Remove turkey from the oven. TURN IT UPSIDE DOWN. It's hot and hard to do. Cover well with foil and let sit for at least 15 minutes. Cut all the strings off and remove. Remove the stuffing from the 2 openings (not from under the skin). Slice off the legs. Cut off the breasts in one piece from each side of the turkey’s backbone. Slice them widthwise. Cover with foil until ready to serve, garnished with Lady Apples.
Now, don’t be frightened of the gravy and don’t judge me when you see what I do and how much I make. IT’S ONCE A YEAR.
Here’s the recipe in long form. (The truncated version follows.)
This is the formula for the gravy base: 3 tablespoons of fat to ¼ cup of flour to 4 cups of liquid. (1 cup of that can be white wine to deglaze the pan.) I usually multiply that by FOUR!!! I told you not to be shocked. For me, it’s about the gravy.
I strain all my drippings and the diced-roasting-pan-vegetables into a 4 cup measure.
Now, this is where I stray from the traditional recipes. I don’t skim those drippings at all. Remember they’re sitting in a 4 cup measure. I spoon out the fat (and whatever comes with it) at the top and use that as the fat in my gravy base. I need 12 tablespoons, which happens to be three-quarters of a cup. I scoop that up from the top (it’s not all fat, but some other juices, I don’t care) and put it into a large (5 quart) heavy bottomed Dutch oven.
I add 1 cup of flour (because I’m multiplying by 4) and stir it on the lowest heat for 3 minutes to make a roux. Cook it to as dark as you have the patience for. I don’t.
Deglaze your roasting pan with white wine (no more than a quarter of your total liquid). Strain that into the same 4 cup measure that has the drippings and juices. Make up to four cups with the turkey stock on the back of the stove. Add that slowly to the gravy base. Measure another 4 cups of stock and keep adding it, while whisking. Bring it to the boil and just let keep simmering, whisking occasionally.

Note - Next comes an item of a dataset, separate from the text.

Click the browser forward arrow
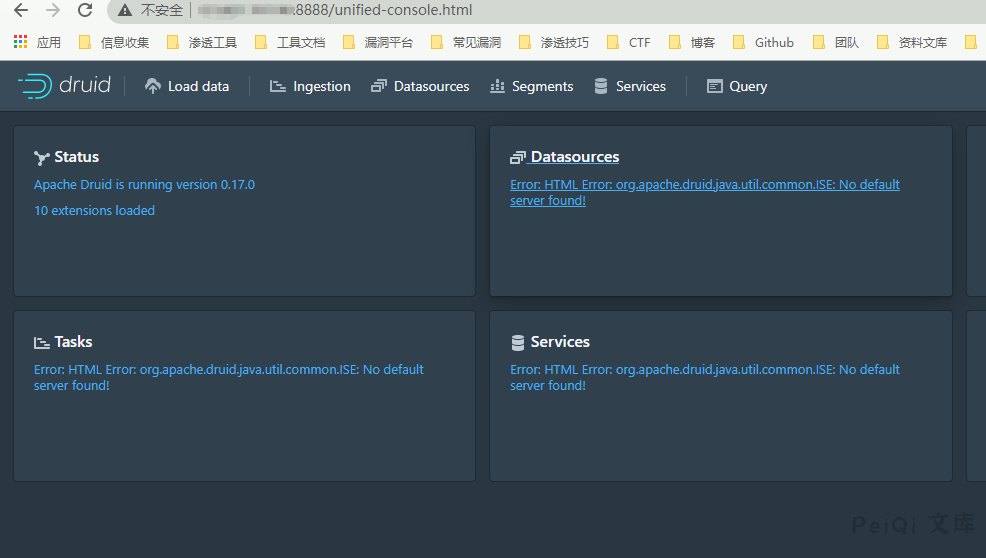 pos(53,11)
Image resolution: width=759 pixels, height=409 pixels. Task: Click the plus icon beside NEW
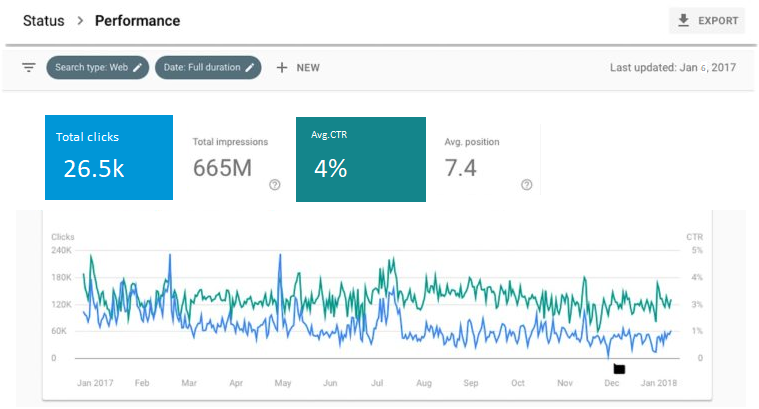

Don’t tell anyone this next part. If you want to hate me, go ahead, but I’ve never found a better alternative. When no one’s looking, I add a few spoonfuls of Gravy Master and that will give the gravy its traditional rich brown color. Even if you had browned the roux, the stock isn’t dark enough to give a great color. (The onion skins in the stock do help, but not enough.) Season with salt and lots of freshly ground black pepper.
If the whole thing lumps up, put it through a strainer and work through all the floury lumps, so you don’t lose your thickening.
Now, actually, honestly, I probably don’t add all 16 cups of liquid. I just have it on the back of the stove and I add more liquid as I need to, leaving it simmering all during hors d‘oeuvres and the first course. I certainly add 12 cups, but maybe not all 16.
Short Form Gravy Recipe - using only 4 cups of liquid:
Strain all your drippings into a 4 cup measuring pitcher.
Skim 3 tablespoons of fat from the 4 cup measure into a large saucepan over medium low heat.
Add ¼ cup of flour. Stir slowly over low heat for 3 minutes, or until as brown as you have the time and energy to make it.
Deglaze your roasting pan with 1 cup of white wine. Strain that into the 4 cup measure. Make up to 4 cups of liquid with turkey stock.
Stir liquid into roux, whisking all the time. Simmer for at least 10 minutes or until thickened. Add gravy master for color, if desired. Season to taste.